Set out the lines below as a numbered list, skipping any blank ones, and leave the pictures out of your answer.

* Start *

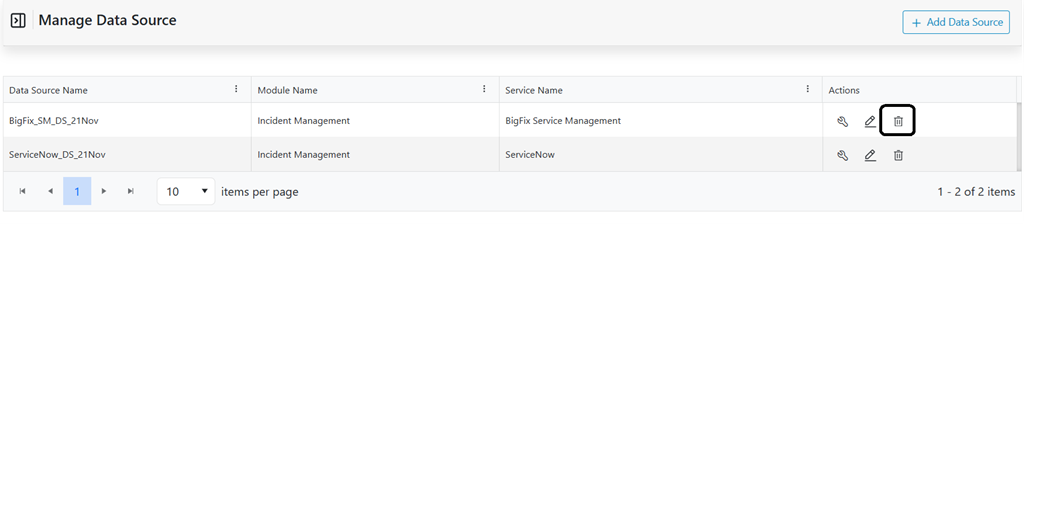
Task: Go to the previous page
Action: pos(50,191)
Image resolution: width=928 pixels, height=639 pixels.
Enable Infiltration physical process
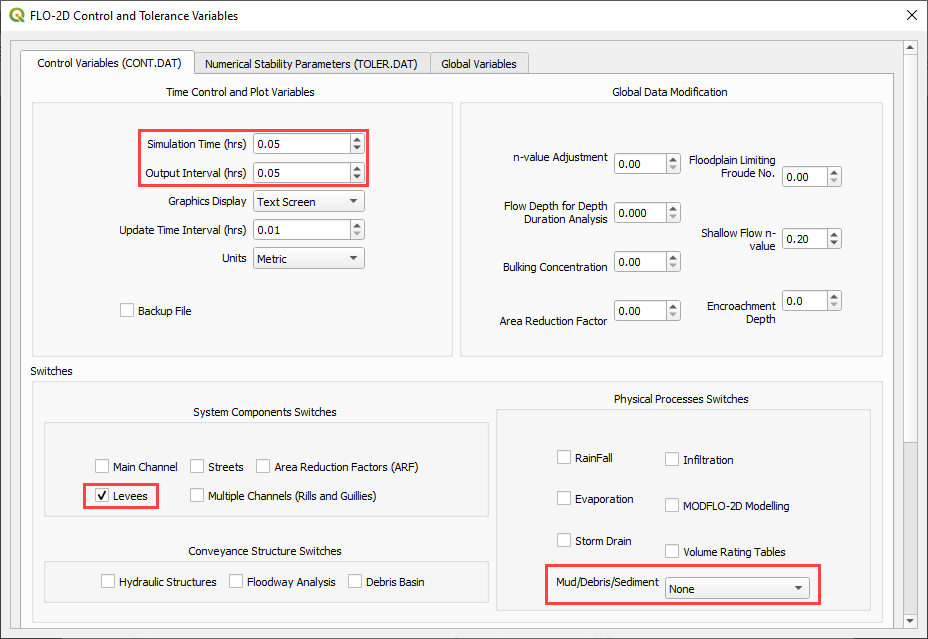point(673,460)
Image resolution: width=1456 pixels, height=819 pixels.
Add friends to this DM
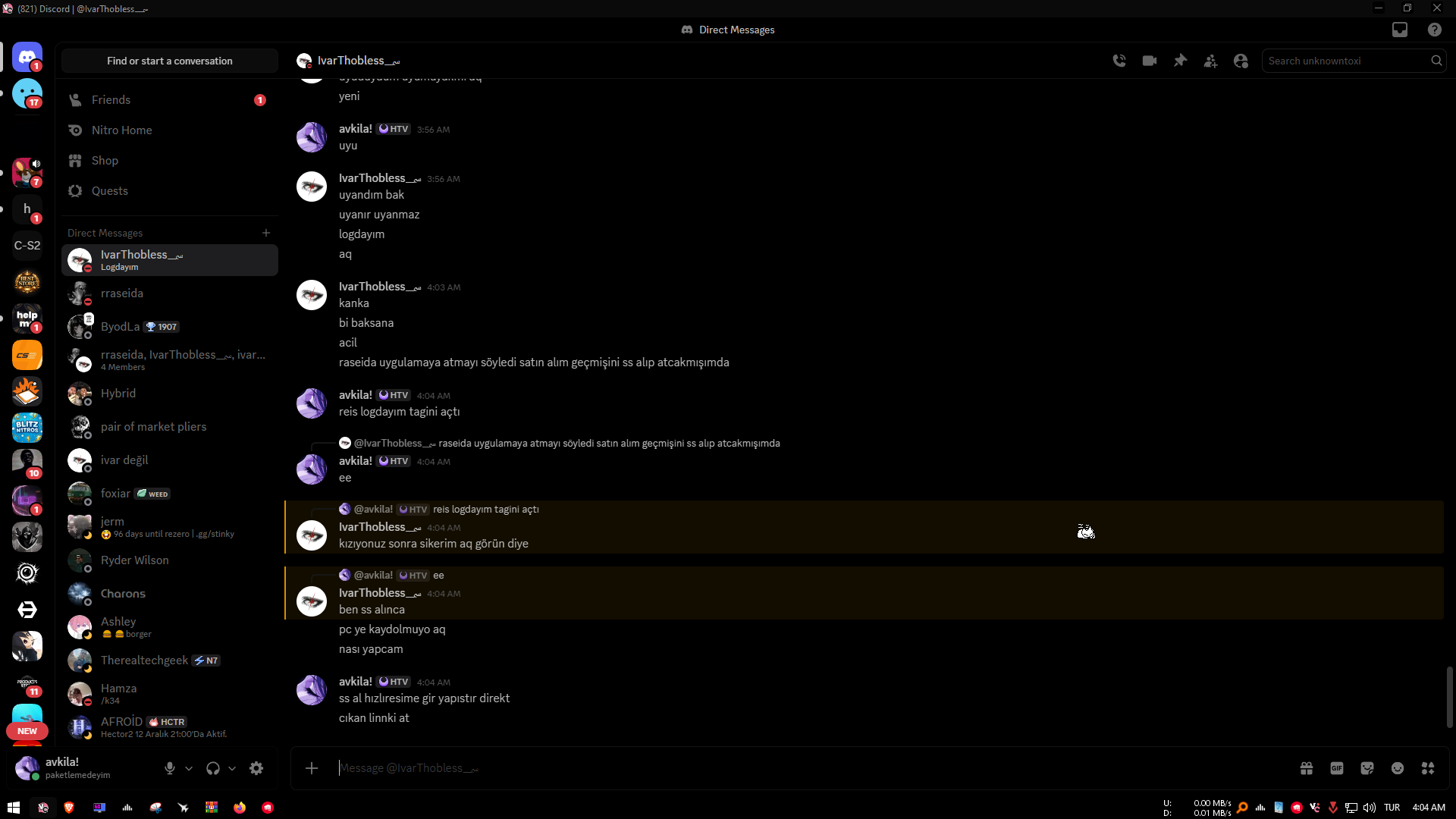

* End *

FINAL RESULT —
1. Task: Go to the previous page
2. Action: pos(50,191)
3. Image resolution: width=928 pixels, height=639 pixels.
4. Enable Infiltration physical process
5. point(673,460)
6. Image resolution: width=1456 pixels, height=819 pixels.
7. Add friends to this DM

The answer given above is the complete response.